At the synod, Henry obtained permission for the foundation of the diocese of Bamberg from parts of the dioceses of Würzburg and Eichstätt. Bamberg was made directly subordinate to Rome. It was also decided that Eberhard, the king's chancellor, would be ordained by the archbishop of Mainz, Willigis, to be the head of the new border area diocese. The new diocese had expensive gifts at the synod, confirmed by documents, to place it on a solid foundation. Henry wanted the celebrated monastic rigour and studiousness of the Hildesheim cathedral chapter – Henry himself was educated there – linked together with the churches under his control, including his favourite diocese of Bamberg. The next seven bishops were named by the emperors, after which free canonical election was the rule. Eberhard's immediate successor, Suidger of Morsleben, became pope in 1046 as Clement II. He was the only pope to be interred north of the Alps in the Bamberg Cathedral. In the thirteenth century, the diocese gradually became a territorial principality, and its bishops took secular precedence next after the archbishops; Bishop Henry I was the first prince-bishop.

The fortieth bishop, George III of Limburg (1505–22), was inclined toward the Reformation, which caused a violent social outbreak under his successor Weigand (1522–56), and the city suffered severely in the Second Margrave War (1552–55), as well as in the Thirty Years' War, when it was placed under the jurisdiction of Bernard, the new Duke of Franconia.

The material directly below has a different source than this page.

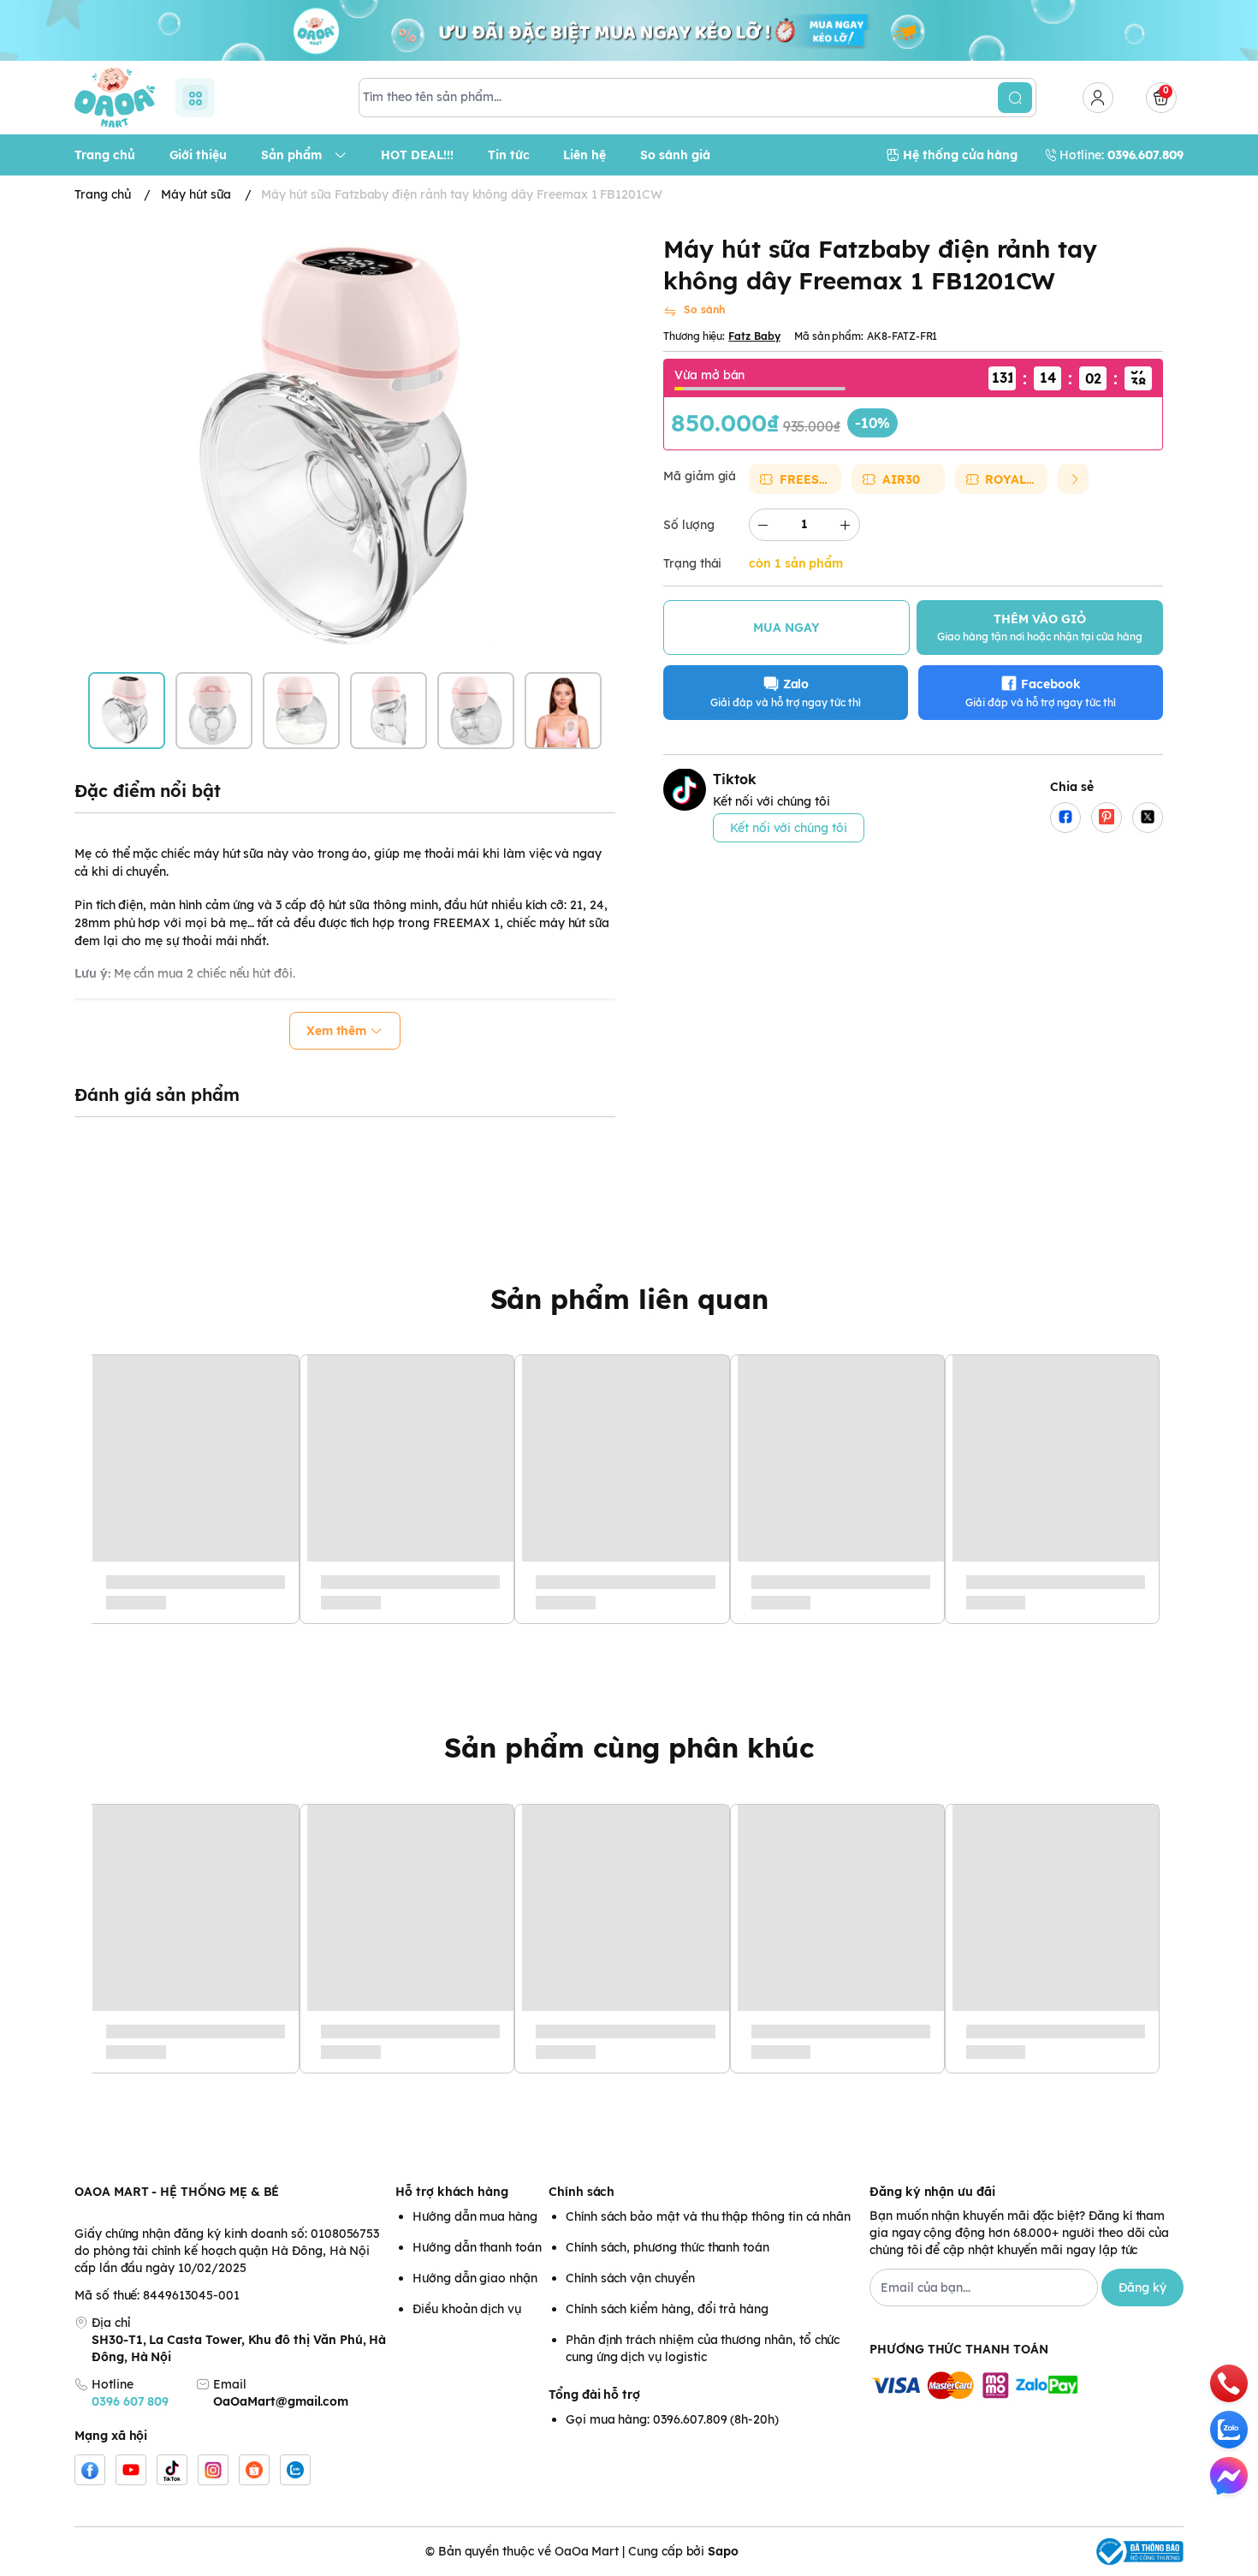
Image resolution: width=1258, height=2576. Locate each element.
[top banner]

At the Peace of Westphalia (1648), the bishops recovered their possessions. In 1802, in the course of the German mediatization, the prince-bishopric was secularized and its territory annexed to Bavaria. From 1808 to 1817 the diocese was vacant; but by the Bavarian Concordat of the latter year it was made an archbishopric, with Würzburg, Speyer, and Eichstädt as suffragan sees.